[ABOUT THIS EXERCISE] Print every one of the entries below word for word, with nothing changed.

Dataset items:
━━━━━━━━
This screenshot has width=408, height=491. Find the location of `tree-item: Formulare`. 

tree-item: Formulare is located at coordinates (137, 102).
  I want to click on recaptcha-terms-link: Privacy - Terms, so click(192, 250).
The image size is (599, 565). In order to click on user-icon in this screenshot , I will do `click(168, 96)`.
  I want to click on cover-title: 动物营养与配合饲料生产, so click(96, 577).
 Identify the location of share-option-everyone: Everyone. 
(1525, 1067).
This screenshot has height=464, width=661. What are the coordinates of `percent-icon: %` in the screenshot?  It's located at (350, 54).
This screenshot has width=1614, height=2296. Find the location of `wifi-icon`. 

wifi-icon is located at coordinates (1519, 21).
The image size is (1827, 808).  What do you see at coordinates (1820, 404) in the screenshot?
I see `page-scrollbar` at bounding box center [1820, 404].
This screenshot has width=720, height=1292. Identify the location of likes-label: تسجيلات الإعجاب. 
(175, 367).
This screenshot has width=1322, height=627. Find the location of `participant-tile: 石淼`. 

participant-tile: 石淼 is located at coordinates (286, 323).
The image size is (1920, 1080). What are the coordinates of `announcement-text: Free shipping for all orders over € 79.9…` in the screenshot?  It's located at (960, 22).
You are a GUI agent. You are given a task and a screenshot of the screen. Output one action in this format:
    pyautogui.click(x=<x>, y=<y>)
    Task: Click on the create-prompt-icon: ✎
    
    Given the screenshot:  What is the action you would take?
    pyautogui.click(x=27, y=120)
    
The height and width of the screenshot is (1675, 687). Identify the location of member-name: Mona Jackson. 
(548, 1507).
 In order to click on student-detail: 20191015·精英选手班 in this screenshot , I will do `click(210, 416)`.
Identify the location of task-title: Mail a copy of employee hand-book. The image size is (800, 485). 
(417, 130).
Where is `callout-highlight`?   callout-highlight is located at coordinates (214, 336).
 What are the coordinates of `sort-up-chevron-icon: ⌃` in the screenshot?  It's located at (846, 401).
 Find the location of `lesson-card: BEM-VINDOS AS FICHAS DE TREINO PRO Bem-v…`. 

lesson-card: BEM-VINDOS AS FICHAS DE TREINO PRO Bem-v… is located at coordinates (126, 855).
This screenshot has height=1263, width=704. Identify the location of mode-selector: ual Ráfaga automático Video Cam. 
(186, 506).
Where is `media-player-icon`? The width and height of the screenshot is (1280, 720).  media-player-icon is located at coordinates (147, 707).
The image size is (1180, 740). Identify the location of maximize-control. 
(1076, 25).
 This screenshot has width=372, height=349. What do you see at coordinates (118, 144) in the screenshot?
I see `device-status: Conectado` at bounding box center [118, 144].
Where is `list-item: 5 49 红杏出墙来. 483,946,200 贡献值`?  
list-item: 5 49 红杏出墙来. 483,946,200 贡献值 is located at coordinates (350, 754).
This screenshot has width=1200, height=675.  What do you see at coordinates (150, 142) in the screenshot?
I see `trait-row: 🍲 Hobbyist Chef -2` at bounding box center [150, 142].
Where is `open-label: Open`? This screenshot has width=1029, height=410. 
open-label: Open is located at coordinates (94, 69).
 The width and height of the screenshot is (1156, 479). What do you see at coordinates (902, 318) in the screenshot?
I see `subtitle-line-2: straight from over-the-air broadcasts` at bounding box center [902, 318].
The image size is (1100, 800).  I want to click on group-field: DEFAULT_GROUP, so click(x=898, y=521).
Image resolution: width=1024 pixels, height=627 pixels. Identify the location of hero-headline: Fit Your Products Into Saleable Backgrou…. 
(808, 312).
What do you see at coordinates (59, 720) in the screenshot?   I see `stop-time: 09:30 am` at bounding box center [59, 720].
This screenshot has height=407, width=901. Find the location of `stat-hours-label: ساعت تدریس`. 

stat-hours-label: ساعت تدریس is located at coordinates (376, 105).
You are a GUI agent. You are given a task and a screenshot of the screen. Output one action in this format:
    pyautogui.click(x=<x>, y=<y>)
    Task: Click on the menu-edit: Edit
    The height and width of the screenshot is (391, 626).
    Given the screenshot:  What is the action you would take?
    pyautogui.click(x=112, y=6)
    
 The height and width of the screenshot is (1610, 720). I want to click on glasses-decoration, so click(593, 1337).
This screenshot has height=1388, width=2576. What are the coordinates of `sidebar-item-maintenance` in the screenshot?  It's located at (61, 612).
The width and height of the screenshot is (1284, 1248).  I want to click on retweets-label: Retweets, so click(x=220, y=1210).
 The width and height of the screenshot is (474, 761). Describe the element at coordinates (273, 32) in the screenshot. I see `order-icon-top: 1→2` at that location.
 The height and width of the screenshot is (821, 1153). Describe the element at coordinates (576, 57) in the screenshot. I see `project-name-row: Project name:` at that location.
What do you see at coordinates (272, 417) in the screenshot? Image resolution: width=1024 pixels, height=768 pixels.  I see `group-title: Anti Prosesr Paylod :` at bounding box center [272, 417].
━━━━━━━━
[FINISHED TASK]
This screenshot has width=408, height=491. Find the location of `tree-item: Formulare`. 

tree-item: Formulare is located at coordinates (137, 102).
  I want to click on recaptcha-terms-link: Privacy - Terms, so click(192, 250).
The image size is (599, 565). In order to click on user-icon in this screenshot , I will do `click(168, 96)`.
  I want to click on cover-title: 动物营养与配合饲料生产, so click(96, 577).
 Identify the location of share-option-everyone: Everyone. 
(1525, 1067).
This screenshot has height=464, width=661. What are the coordinates of `percent-icon: %` in the screenshot?  It's located at (350, 54).
This screenshot has width=1614, height=2296. Find the location of `wifi-icon`. 

wifi-icon is located at coordinates (1519, 21).
The image size is (1827, 808).  What do you see at coordinates (1820, 404) in the screenshot?
I see `page-scrollbar` at bounding box center [1820, 404].
This screenshot has width=720, height=1292. Identify the location of likes-label: تسجيلات الإعجاب. 
(175, 367).
This screenshot has width=1322, height=627. Find the location of `participant-tile: 石淼`. 

participant-tile: 石淼 is located at coordinates (286, 323).
The image size is (1920, 1080). What are the coordinates of `announcement-text: Free shipping for all orders over € 79.9…` in the screenshot?  It's located at (960, 22).
You are a GUI agent. You are given a task and a screenshot of the screen. Output one action in this format:
    pyautogui.click(x=<x>, y=<y>)
    Task: Click on the create-prompt-icon: ✎
    
    Given the screenshot:  What is the action you would take?
    pyautogui.click(x=27, y=120)
    
The height and width of the screenshot is (1675, 687). Identify the location of member-name: Mona Jackson. 
(548, 1507).
 In order to click on student-detail: 20191015·精英选手班 in this screenshot , I will do `click(210, 416)`.
Identify the location of task-title: Mail a copy of employee hand-book. The image size is (800, 485). 
(417, 130).
Where is `callout-highlight`?   callout-highlight is located at coordinates (214, 336).
 What are the coordinates of `sort-up-chevron-icon: ⌃` in the screenshot?  It's located at (846, 401).
 Find the location of `lesson-card: BEM-VINDOS AS FICHAS DE TREINO PRO Bem-v…`. 

lesson-card: BEM-VINDOS AS FICHAS DE TREINO PRO Bem-v… is located at coordinates (126, 855).
This screenshot has height=1263, width=704. Identify the location of mode-selector: ual Ráfaga automático Video Cam. 
(186, 506).
Where is `media-player-icon`? The width and height of the screenshot is (1280, 720).  media-player-icon is located at coordinates (147, 707).
The image size is (1180, 740). Identify the location of maximize-control. 
(1076, 25).
 This screenshot has width=372, height=349. What do you see at coordinates (118, 144) in the screenshot?
I see `device-status: Conectado` at bounding box center [118, 144].
Where is `list-item: 5 49 红杏出墙来. 483,946,200 贡献值`?  
list-item: 5 49 红杏出墙来. 483,946,200 贡献值 is located at coordinates (350, 754).
This screenshot has width=1200, height=675.  What do you see at coordinates (150, 142) in the screenshot?
I see `trait-row: 🍲 Hobbyist Chef -2` at bounding box center [150, 142].
Where is `open-label: Open`? This screenshot has width=1029, height=410. 
open-label: Open is located at coordinates (94, 69).
 The width and height of the screenshot is (1156, 479). What do you see at coordinates (902, 318) in the screenshot?
I see `subtitle-line-2: straight from over-the-air broadcasts` at bounding box center [902, 318].
The image size is (1100, 800).  I want to click on group-field: DEFAULT_GROUP, so click(x=898, y=521).
Image resolution: width=1024 pixels, height=627 pixels. Identify the location of hero-headline: Fit Your Products Into Saleable Backgrou…. 
(808, 312).
What do you see at coordinates (59, 720) in the screenshot?   I see `stop-time: 09:30 am` at bounding box center [59, 720].
This screenshot has height=407, width=901. Find the location of `stat-hours-label: ساعت تدریس`. 

stat-hours-label: ساعت تدریس is located at coordinates (376, 105).
You are a GUI agent. You are given a task and a screenshot of the screen. Output one action in this format:
    pyautogui.click(x=<x>, y=<y>)
    Task: Click on the menu-edit: Edit
    The height and width of the screenshot is (391, 626).
    Given the screenshot:  What is the action you would take?
    pyautogui.click(x=112, y=6)
    
 The height and width of the screenshot is (1610, 720). I want to click on glasses-decoration, so click(593, 1337).
This screenshot has height=1388, width=2576. What are the coordinates of `sidebar-item-maintenance` in the screenshot?  It's located at (61, 612).
The width and height of the screenshot is (1284, 1248).  I want to click on retweets-label: Retweets, so click(x=220, y=1210).
 The width and height of the screenshot is (474, 761). Describe the element at coordinates (273, 32) in the screenshot. I see `order-icon-top: 1→2` at that location.
 The height and width of the screenshot is (821, 1153). Describe the element at coordinates (576, 57) in the screenshot. I see `project-name-row: Project name:` at that location.
What do you see at coordinates (272, 417) in the screenshot? Image resolution: width=1024 pixels, height=768 pixels.  I see `group-title: Anti Prosesr Paylod :` at bounding box center [272, 417].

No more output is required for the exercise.